~vijaykumar

[ Home | Feed | Twitter | Vector Art | Ascii Art | Tutorials ]

Python Byte Code Hacks

Mon, 11 Jul 2016

The objective of this article is to help people understand how the Python VM works, through a poke and learn approach.

Disclaimer

Python’s byte code is specific to the CPython implementation. Moreover it is not guaranteed to be stable across CPython versions. And hence it is a bad idea to do such things in production code. The examples provided in this article are for demonstration and learning purposes only.

Compilers & Interpreters

With C programs, the compiler converts C source to machine instructions. In languages like BASIC, the programs were interpreted line by line. In some language implementations, like Python and Java, the source code is compiled to a intermediate language, resulting in byte codes which is then executed by an interpreter. In Java, the source code is compiled to byte code to reduce machine dependency, increasing portability. In Python, the source code is compiled to byte code to reduce parsing overhead and ease interpretation.

The following diagram, shows the various representations of programs, and the complexity of instructions, in each representation.

lang-byte-code.png

The software that executes the byte code is called the abstract virtual machine. These virtual machines are modelled after microprocessors. And hence to understand how these virtual machines work, it would be a good idea to start by reviewing how microprocessors work.

Microprocessor Model

From a functional standpoint, a microprocessor is a device that reads data from memory, processes it and writes back data to memory, based on instructions. The instructions specify which memory location to read data from, what operation to perform and which memory location to write the result to.

microprocessor-1.png

The above microprocessor model can be improved further: the instructions are themselves stored in memory. Now the operation of a microprocessor can be re-stated as - "a microprocessor is a device that reads data from memory, processes it and writes back data to memory, based on instructions, which are themselves stored / fetched from memory."

microprocessor-2.png

Python Interpreter Model

The Python interpreter as mentioned before is modelled after microprocessors. Data in Python is represented as objects stored in the heap. The Python interpreter works by manipulating these objects in memory, based on instructions. The instructions specify what type of objects to create, which objects to delete, the attribute of an object to be read / modified.

py-vm-1.png

The model can be further improved, by taking into consideration the fact that the byte code instructions are themselves wrapped in "code objects" and are also stored in the heap.

py-vm-2.png

So the Python compiler, parses functions / modules, compiles them and creates code objects, which are then executed by the Python interpreter.

Stack Machines

The byte code interpreters are generally implemented in one of the two ways, depending on how the operands are accessed and results are stored, by instructions:

  1. Register Machines

  2. Stack Machines

Register machines are more like traditional microprocessors.
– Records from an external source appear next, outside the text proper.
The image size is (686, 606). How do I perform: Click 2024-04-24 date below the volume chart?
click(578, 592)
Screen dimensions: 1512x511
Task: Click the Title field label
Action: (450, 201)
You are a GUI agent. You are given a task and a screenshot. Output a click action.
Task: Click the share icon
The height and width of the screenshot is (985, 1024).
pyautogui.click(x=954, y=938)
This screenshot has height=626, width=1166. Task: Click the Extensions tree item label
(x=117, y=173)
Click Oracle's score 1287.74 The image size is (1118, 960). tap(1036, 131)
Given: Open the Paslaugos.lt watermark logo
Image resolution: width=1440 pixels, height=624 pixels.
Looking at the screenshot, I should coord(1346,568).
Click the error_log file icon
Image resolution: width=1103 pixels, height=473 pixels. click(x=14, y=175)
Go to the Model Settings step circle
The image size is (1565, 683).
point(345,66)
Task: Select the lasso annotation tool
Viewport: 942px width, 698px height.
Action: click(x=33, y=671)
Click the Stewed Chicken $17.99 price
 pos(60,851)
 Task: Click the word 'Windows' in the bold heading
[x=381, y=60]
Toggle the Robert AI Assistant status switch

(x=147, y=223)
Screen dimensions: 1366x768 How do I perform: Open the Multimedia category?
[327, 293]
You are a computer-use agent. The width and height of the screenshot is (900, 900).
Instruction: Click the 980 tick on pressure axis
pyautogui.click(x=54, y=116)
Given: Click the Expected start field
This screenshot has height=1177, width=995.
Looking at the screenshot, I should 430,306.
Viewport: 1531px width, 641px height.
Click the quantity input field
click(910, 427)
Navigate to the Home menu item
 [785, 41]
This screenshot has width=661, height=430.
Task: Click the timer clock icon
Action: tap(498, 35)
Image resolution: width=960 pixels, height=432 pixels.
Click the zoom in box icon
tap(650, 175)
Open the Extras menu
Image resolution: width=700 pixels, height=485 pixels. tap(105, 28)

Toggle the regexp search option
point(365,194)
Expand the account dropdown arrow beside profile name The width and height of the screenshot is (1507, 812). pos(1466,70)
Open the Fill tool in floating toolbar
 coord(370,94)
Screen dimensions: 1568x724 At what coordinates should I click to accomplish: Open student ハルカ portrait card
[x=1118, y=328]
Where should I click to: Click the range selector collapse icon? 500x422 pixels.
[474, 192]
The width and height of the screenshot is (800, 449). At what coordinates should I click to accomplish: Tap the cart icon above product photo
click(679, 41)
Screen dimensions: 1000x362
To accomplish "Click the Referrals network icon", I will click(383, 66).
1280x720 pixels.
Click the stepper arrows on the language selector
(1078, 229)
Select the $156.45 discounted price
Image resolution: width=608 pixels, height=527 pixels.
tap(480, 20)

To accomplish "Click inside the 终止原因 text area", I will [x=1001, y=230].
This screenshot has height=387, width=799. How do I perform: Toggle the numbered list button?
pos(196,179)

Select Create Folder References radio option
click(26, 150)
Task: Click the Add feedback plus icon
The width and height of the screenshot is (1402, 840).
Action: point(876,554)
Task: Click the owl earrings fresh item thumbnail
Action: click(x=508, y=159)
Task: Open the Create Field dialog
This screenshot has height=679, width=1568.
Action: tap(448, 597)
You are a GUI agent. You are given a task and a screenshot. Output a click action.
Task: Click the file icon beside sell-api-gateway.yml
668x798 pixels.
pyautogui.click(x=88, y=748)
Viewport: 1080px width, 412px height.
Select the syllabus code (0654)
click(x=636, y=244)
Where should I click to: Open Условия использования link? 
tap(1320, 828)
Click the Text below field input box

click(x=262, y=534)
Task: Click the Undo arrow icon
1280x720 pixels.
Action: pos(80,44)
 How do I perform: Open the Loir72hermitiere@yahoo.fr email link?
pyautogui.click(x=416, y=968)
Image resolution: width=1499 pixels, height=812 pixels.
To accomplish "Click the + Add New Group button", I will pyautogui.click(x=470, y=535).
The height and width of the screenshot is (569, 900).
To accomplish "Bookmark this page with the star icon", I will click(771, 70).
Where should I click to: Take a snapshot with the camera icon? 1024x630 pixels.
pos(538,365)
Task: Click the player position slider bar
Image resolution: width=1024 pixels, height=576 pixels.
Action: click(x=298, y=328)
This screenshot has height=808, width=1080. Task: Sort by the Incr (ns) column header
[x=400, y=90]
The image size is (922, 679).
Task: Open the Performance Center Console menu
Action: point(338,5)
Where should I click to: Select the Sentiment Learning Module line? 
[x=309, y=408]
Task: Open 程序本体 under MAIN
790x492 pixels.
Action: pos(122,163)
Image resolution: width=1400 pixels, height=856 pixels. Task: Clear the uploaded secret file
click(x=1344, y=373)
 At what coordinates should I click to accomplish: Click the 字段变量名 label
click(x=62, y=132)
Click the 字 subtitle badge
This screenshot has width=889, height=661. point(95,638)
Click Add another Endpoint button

Instructions operate on register operands and store results in registers. Stack machines are best understood through an example. The following set of instructions, for a hypothetical stack machine, adds to immediate values.

loadi 1
loadi 2
add
loadi 4
add

The following diagram steps through each instruction, and shows how the stack is affected by the instruction.

stack-machine.png
Step 1: loadi 1

The immediate value 1 is stored into the stack.

Step 2: loadi 2

The immediate value 2 is stored into the stack.

Step 3: add

The top two values, 1 and 2 are popped from the stack, added and the result 3 is pushed on to the stack.

Step 4: loadi 4

The immediate value 4 is stored into the stack.

Step 5: add

The top two values, 3 and 4 are popped from the stack, added and the result 7 is pushed on to the stack.

Python’s Stack Machine

Now, Python’s stack machine is a little bit more complicated that the hypothetical stack machine that we saw in the previous section. In Python, the objects are always stored in the heap. It’s only the pointer to the object that is stored in the stack. Let’s consider two integer objects in the heap. The stack now has pointers to the two objects. The following pointer diagram, shows how exactly the objects are organized in memory.

py-vm-stack-1.png

Python’s interpreter has an instruction called BINARY_ADD that pops off the top two objects 10 and 20. Adds them which results in a new object 30 on the heap. It then pushes the pointer to the object on to the stack. The state of the stack after the execution of the BINARY_ADD instruction is shown in the following diagram.

py-vm-stack-2.png

Let’s Get Started

Now, that we have a basic idea of how Python’s interpreter works, let’s try poking around Python’s compiler and interpreter. We will use the following code for this purpose.

def myfunc():
    return 6 / 2

print myfunc()

The function just divides two constants and returns the value back to the caller. Now let’s try to print the code object generated for this function. The code object is accessible from myfunc.__code__.

def myfunc():
    return 6 / 2

co = myfunc.__code__
print "co_consts:", co.co_consts
print "co_code:", repr(co.co_code)

The code generates the following output.

co_consts: (None, 6, 2)
co_code: 'd\x01\x00d\x02\x00\x15S'

The attribute co_consts, contains a tuple of constants used by the function. The co_code, contains the byte code instructions, generated by compiling the function. This just shows that there is a code object associated with every function, that contains the byte code instructions and associated data to execute the function. To understand this better let us try to decode the byte code string.

Deciphering the Byte Code

When represented as a string, the byte code instructions does not make much sense. Let’s try printing it in hex.

def myfunc():
    return 6 / 2

co = myfunc.__code__

print "co_consts:", co.co_consts
print "co_code:"

for i, ch in enumerate(co.co_code):
    print "    %d: %02X" % (i, ord(ch))

The code generates the following output.

co_consts: (None, 6, 2)
co_code:
    0: 64
    1: 01
    2: 00
    3: 64
    4: 02
    5: 00
    6: 15
    7: 53

The first byte code instruction 0x64. How do we determine what that actually means? The Python interpreter has a module called dis, which has a mapping for byte code instructions from opcodes to mnemonics.

>>> import dis
>>> print dis.opname[0x64]
LOAD_CONST

The first instruction in the byte code string, is LOAD_CONST. The instruction is followed by 2 byte integer operand. The operand is an index into the co_const tuple, that specifies the constant to be pushed / loaded into the stack. The operand specified in this case is 0x0001, which corresponds to the constant 6. The instruction can thus be represented in mnemonics as.

LOAD_CONST 1

The first instruction and its operand is followed by the second instruction, 0x64. Which again corresponds to LOAD_CONST. This time the operand is the index 0x0002, which corresponds to the constant 2.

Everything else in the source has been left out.